The proportion of women at risk of poverty or social exclusion is higher than for men in all member states.
In 2010, there were 62 million women (24.5% of all women) and 54 million men (22.3% of all men) in the EU27 who were at risk of poverty or social exclusion. The largest differences between women and men were recorded in Italy (26.3% for women and 22.6% for men), Austria (18.4% and 14.7%) and Slovenia (20.1% and 16.5%), and the smallest in Estonia, Latvia, Lithuania and Hungary (all with differences of less than 1 percentage point).
Persons at-risk-of-poverty are those living in a household with an equivalised disposable income below the risk-of-poverty threshold, which is set at 60% of the national median equivalised disposable income (after social transfers). The equivalised income is calculated by dividing the total household income by its size determined after applying the following weights: 1.0 to the first adult, 0.5 to each other household members aged 14 or over and 0.3 to each household member aged less than 14 years old.
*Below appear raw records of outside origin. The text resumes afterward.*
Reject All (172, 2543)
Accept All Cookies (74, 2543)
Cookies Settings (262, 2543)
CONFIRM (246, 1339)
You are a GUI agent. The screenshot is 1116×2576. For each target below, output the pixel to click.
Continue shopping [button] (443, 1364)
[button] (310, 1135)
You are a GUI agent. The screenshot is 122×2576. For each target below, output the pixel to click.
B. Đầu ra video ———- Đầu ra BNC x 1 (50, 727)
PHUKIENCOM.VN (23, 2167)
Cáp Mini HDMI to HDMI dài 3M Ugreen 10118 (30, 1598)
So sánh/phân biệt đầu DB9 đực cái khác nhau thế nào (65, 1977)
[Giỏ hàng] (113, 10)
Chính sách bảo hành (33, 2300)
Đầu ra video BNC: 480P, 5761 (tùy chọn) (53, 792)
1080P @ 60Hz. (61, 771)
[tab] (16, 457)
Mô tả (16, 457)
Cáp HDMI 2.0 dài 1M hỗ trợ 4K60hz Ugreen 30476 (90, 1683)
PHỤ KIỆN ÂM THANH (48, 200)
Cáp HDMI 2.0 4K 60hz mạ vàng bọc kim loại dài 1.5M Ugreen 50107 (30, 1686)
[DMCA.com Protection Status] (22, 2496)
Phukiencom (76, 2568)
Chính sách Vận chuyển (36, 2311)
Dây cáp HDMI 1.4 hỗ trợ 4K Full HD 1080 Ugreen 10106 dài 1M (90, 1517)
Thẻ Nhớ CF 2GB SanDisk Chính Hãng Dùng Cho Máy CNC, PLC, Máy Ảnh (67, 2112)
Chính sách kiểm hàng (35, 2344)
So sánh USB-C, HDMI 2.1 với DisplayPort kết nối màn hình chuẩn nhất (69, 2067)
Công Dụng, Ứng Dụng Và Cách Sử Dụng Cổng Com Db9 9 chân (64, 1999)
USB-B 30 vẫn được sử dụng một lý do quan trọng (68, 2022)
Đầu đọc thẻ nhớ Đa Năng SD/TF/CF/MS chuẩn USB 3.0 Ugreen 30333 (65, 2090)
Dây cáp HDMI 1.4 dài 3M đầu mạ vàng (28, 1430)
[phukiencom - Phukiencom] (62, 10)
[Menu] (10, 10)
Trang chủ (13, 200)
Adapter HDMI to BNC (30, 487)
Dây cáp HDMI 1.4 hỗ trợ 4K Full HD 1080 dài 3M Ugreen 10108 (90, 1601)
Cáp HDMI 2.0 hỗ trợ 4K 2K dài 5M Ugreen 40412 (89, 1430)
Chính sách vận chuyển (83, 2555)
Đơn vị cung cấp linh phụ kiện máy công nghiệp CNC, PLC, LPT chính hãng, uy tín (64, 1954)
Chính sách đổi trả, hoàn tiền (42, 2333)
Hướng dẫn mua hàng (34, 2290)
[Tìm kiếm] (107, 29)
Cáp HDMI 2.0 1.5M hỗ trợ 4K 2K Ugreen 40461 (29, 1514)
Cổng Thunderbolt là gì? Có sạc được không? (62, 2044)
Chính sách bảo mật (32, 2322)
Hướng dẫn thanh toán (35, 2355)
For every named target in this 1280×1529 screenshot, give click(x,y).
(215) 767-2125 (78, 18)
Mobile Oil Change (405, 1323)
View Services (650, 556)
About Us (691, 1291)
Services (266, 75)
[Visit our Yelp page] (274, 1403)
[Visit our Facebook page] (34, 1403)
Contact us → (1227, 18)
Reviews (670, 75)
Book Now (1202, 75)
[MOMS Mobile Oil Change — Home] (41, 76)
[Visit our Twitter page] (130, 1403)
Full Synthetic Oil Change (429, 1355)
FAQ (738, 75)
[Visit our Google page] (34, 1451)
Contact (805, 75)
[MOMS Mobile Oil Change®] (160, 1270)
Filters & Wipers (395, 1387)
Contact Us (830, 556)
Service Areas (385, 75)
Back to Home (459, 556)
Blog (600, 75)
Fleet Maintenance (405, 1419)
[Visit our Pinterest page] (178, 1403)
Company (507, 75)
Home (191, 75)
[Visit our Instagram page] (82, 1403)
Severely materially deprived persons have living conditions constrained by a lack of resources and experience at least 4 out of the 9 following deprivation items: cannot afford 1) to pay rent/mortgage or utility bills on time, 2) to keep home adequately warm, 3) to face unexpected expenses, 4) to eat meat, fish or a protein equivalent every second day, 5) a one week holiday away from home, 6) a car, 7) a washing machine, 8) a colour TV, or 9) a telephone (including mobile phone). People living in households with very low work intensity are those aged 0-59 who live in households where on average the adults (aged 18-59) worked less than 20% of their total work potential during the past year. Students are excluded.